Varner-Perez interviews Harris and Usset on recent publication
I had opportunity to interview Irene Harris and Tim Usset about their recent publication on Building Spiritual Strength, a psychospiritual group intervention for Veterans. J. Irene Harris, Ph.D., LP, is a Psychologist at Minneapolis VA Health Care System and Associate Professor of Psychiatry at University of Minnesota Medical School. Timothy J. Usset, MDiv, BCC, LMFT, is a Research Chaplain at the Center for Veterans Research and Education at Minneapolis VA, a Masters of Public Health Student at University of Minnesota School of Public Health, and a Transforming Chaplaincy Fellow. Irene arrived at this research question after a conversation with two psychologists at the Minneapolis VA who noted spiritual perspectives as “a strength for recovery from PTSD for some clients and a hindrance for others.” A review of available research literature, she said, “yielded almost no help.” Irene proposed bench research on relationships between spirituality and trauma, and the study was funded by the John Templeton Foundation (Harris et al., 2008). To address clinical application from the initial study, a Building Spiritual Strength manual was created. Insights from the first clinical trial led to revision of the manual for the current study.
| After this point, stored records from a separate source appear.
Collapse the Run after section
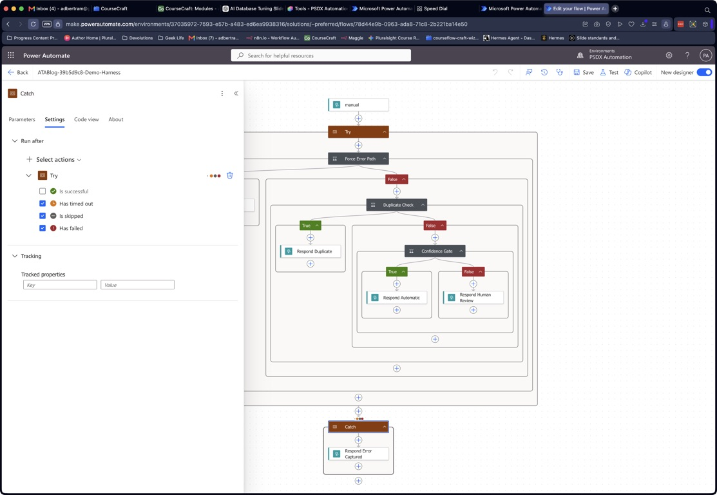This screenshot has width=717, height=495. click(15, 141)
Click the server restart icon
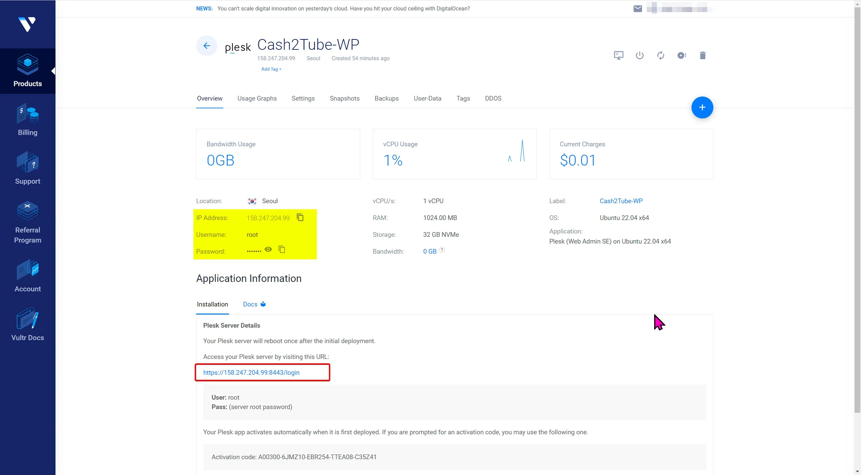The image size is (861, 475). point(661,56)
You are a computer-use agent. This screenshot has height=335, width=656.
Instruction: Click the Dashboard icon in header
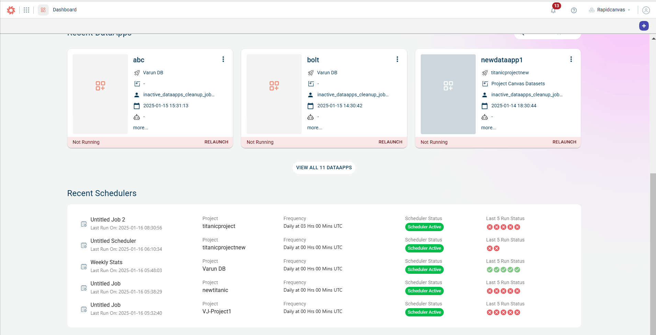point(43,10)
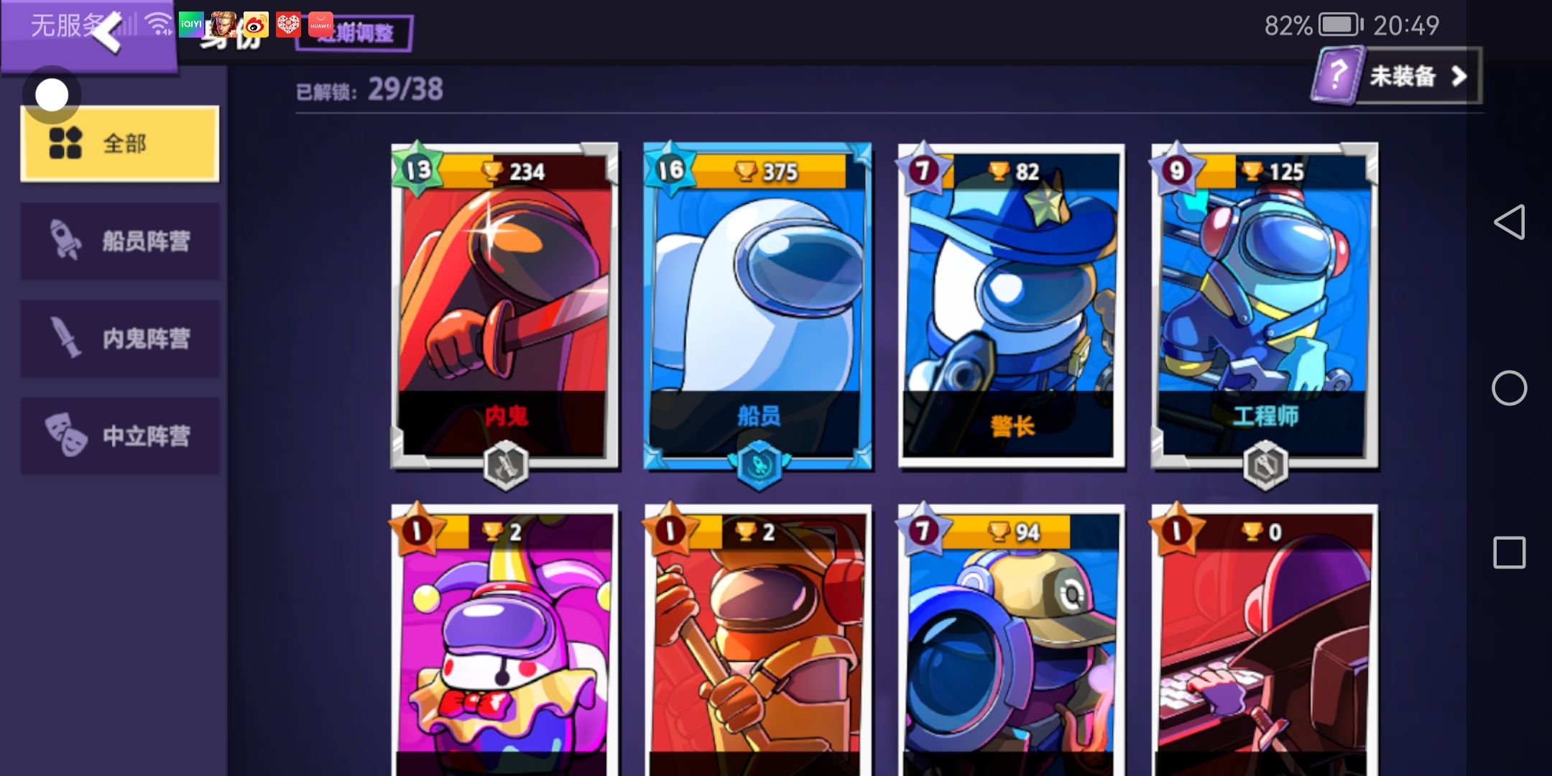The width and height of the screenshot is (1552, 776).
Task: Switch to the 内鬼阵营 tab
Action: tap(120, 338)
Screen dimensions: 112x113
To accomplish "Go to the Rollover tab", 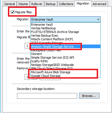I will point(37,4).
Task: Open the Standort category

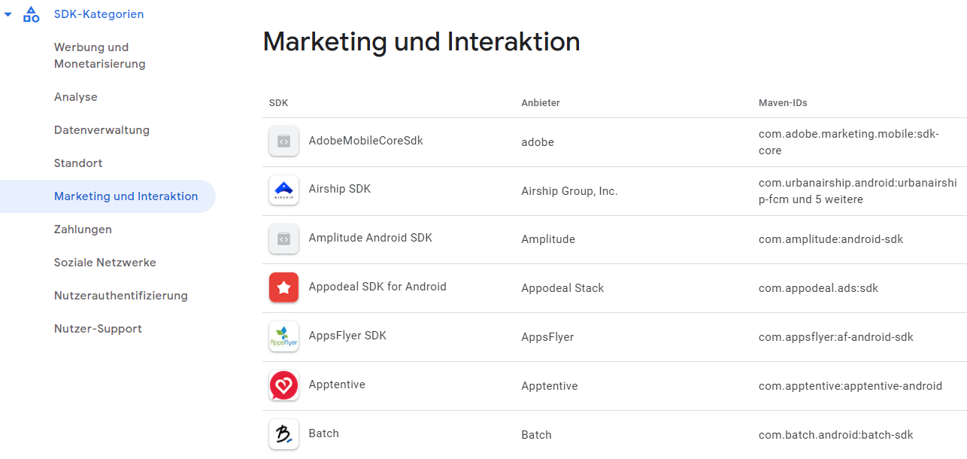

Tim shared insights about the direction spiritually integrated care for PTSD might take. He acknowledged that widely available current interventions “are not spiritually integrated”; Those that are spiritually integrated “are not widely available.” He hopes as spiritually integrated interventions become evidence-based there will be greater adoption of them in VA and other health systems. He suggested that “wider adoption will provide people that have experienced trauma more treatment options and fill a…gap in current treatment practices.”
As for advice for other teams interested in conducting research studies, Tim suggested gaining education, partnering with appropriately trained professionals, getting the organization on board with conducting clinical research, and learning the priorities of the funding sources. Finally, finding ways to partner with professionals across disciplines will allow spiritually integrated care to be implemented more broadly.
As for his own interest in research, Tim notes that “Dr. Harris sparked my interest in research…[and] Transforming Chaplaincy has helped me to get formal training in statistics and epidemiology.”